It’s Mother’s day, I’ve been up with three children since the crack of dawn; of course I’ve been spoilt with lovely handmade cards, flowers and champagne (My husband and the children have truly excelled themselves this year!) But I’ve also…
washed bottles, cooked breakfast, fed three children, cleared up, done a load of washing, listened to my eldest son practice his ukulele, done sticking and gluing with my daughter (aged 2 and a half), and continually rescued the baby from several danger zones, like the windowsill and the sideboard, where he currently likes to climb!
I have done this on my own because today it’s my husband’s turn for a lay in. Before anyone blows a fuse about it being mother’s day please let me assure you that this is not a problem! We take it in turns every night to either get up with the baby, or get up at some unearthly hour with the toddler. At weekends we each get a turn to sleep until 9am. This is something we have done since the arrival of our first child and it is something we need to do to ensure that at least once a week we actually get some sleep! So anyway, today it was his turn.
When he came downstairs and put the kettle on he said “Isn’t it milk time for the baby?”
“Oh yes!” I agreed “We should probably do something about that. I wondered why he was shouting!”
My husband dutifully made up a bottle and took our grumpy baby off for milk time whilst I ran upstairs to find clothes for everyone so we could finally get dressed!
As I was searching through my daughters’ sock drawer trying to find an actual matching pair I started to feel ridiculously guilty. I had forgotten milk time. How on earth could I forget milk time? My poor baby! And then a familiar voice in my head piped up “I am such a bad mother.”
Fortunately, for me, I know that this is not the case and my own mother will freely admit that she completely forgot to feed me once or twice! Probably because we were busy having fun doing something that was more important to us than lunch, but I can guarantee you that she will have had that same thought of “bad mother-ness.”

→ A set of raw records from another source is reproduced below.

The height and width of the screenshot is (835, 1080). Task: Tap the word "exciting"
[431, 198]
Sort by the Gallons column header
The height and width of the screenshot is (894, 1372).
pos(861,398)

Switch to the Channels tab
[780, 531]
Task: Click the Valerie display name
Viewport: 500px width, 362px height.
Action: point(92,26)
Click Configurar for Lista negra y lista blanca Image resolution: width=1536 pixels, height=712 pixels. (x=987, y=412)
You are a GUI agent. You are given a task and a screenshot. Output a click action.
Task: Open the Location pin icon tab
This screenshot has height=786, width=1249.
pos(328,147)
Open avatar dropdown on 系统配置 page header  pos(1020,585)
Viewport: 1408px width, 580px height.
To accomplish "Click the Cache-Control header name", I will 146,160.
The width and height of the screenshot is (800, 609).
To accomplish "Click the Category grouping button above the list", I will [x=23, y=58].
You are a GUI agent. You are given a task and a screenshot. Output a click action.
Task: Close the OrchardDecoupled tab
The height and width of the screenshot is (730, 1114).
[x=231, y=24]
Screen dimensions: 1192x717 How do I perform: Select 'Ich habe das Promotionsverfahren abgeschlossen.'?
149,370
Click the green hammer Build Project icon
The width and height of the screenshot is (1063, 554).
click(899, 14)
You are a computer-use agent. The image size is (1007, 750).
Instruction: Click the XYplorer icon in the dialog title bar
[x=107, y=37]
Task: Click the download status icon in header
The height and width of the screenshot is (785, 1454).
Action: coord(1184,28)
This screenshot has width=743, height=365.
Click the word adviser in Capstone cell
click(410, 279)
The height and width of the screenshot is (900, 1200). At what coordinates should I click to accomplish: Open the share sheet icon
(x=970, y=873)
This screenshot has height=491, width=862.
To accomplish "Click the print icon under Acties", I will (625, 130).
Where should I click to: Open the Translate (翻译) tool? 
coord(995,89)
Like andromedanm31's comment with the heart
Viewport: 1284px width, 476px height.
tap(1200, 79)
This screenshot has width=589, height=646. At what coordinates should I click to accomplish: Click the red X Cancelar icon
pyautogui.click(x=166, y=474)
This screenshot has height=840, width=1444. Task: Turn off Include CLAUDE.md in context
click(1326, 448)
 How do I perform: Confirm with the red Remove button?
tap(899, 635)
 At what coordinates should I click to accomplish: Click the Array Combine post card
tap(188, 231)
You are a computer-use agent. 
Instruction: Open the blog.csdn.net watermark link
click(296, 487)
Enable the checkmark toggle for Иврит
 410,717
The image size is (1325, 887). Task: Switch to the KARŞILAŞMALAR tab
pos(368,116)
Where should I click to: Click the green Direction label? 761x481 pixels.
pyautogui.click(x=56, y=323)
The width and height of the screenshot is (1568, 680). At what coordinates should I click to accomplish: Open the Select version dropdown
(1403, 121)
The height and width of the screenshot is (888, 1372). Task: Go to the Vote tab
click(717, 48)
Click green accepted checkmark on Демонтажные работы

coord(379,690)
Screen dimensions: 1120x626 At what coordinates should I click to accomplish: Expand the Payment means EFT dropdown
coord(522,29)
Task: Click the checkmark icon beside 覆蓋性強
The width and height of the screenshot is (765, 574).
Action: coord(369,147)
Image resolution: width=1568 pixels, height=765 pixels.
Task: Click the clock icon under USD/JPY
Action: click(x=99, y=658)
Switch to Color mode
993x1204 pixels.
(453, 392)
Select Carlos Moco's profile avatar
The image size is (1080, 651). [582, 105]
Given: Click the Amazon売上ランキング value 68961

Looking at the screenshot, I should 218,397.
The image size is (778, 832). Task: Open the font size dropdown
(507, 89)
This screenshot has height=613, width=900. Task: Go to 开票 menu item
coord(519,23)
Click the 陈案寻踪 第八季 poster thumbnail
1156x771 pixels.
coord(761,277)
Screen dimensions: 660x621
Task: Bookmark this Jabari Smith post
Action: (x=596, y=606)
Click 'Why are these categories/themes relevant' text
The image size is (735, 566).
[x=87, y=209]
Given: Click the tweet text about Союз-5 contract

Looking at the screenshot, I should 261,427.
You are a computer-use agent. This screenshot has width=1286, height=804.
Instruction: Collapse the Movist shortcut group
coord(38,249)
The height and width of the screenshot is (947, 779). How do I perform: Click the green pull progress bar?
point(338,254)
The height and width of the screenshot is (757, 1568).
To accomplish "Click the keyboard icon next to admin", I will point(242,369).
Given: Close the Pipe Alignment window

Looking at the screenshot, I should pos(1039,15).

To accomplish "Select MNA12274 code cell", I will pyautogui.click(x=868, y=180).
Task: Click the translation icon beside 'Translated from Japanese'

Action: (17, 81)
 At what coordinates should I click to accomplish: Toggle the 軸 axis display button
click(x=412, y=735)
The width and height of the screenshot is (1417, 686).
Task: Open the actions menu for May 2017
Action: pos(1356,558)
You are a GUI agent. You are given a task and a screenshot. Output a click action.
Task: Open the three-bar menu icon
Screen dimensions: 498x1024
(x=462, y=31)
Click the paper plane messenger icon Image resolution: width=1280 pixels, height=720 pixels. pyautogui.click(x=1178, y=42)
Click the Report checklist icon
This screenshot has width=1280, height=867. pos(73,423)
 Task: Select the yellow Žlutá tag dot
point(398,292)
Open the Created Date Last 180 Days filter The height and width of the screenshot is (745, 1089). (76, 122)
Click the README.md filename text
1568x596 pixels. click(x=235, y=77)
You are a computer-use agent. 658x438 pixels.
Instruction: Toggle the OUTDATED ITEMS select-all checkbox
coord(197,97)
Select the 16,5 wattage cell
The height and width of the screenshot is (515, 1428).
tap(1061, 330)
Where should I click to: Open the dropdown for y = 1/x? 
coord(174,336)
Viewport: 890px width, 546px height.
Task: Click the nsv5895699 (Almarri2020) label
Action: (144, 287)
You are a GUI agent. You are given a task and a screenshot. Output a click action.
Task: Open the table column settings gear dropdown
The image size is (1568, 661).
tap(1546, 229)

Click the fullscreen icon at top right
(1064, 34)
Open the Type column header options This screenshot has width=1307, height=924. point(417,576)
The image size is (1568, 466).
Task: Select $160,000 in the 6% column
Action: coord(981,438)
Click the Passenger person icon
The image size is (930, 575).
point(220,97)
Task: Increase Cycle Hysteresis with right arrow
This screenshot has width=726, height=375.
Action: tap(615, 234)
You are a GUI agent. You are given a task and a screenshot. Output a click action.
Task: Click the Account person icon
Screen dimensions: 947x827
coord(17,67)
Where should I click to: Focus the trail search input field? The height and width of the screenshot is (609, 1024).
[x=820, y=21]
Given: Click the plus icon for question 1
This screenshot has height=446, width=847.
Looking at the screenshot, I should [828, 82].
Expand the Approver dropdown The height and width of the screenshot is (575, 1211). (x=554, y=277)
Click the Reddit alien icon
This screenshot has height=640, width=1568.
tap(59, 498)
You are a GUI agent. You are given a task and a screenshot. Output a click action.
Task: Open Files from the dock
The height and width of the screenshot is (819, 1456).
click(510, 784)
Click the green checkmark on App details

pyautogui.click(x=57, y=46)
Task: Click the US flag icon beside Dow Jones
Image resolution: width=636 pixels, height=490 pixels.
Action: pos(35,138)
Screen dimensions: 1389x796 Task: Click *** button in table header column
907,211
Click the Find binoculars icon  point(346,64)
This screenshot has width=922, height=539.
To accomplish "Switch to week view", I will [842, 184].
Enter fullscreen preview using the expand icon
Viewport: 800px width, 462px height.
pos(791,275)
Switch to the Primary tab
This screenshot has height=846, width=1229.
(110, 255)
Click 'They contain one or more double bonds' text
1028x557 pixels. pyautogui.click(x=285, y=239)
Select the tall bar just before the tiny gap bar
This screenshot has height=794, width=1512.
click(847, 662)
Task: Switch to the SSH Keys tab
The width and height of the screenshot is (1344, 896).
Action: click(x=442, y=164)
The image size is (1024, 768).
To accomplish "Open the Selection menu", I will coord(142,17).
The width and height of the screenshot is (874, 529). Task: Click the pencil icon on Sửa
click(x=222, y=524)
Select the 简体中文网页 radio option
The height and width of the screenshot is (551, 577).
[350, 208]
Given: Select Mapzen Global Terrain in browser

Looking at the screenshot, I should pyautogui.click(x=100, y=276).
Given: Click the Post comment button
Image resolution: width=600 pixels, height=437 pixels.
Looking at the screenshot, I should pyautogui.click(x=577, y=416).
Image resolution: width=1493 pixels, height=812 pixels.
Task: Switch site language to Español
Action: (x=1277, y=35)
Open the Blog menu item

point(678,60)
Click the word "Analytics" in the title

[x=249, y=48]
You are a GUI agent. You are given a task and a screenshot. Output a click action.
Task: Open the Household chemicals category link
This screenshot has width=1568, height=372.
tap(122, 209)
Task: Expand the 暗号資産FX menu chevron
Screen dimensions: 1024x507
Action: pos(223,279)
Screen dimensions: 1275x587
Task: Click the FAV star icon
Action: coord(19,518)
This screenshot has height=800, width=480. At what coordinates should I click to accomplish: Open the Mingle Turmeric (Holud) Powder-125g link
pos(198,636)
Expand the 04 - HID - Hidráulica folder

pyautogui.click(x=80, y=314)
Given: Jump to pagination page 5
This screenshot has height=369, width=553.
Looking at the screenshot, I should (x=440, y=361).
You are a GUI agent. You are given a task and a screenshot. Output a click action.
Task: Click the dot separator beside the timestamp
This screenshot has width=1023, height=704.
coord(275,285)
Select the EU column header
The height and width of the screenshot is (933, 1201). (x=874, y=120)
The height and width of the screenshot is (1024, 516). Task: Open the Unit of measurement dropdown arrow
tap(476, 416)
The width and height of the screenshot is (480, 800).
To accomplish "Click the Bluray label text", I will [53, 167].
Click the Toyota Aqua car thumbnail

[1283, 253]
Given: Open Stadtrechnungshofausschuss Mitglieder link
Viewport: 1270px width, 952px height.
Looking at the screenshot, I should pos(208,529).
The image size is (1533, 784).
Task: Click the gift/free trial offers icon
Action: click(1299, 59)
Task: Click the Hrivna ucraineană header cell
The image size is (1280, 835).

Then I began to think of a conversation I had with Louise yesterday about some photos we recently had taken. We both liked the photos of each other, but we both struggled to like the ones of ourselves. This is not a reflection on the photographers, it is a reflection on the critical way in which we see ourselves. When I look at myself I see dark circles under my eyes, hair that ‘needs a bit of work’, poor posture and bad skin.
So this made me begin to wonder why? Why are we so hard on ourselves as mothers and as women? After all I had done 9 “good mother things” this morning before I missed the cue to give my son his milk on time! I’m sure I would have worked it out fairly swiftly had my husband not helped me out.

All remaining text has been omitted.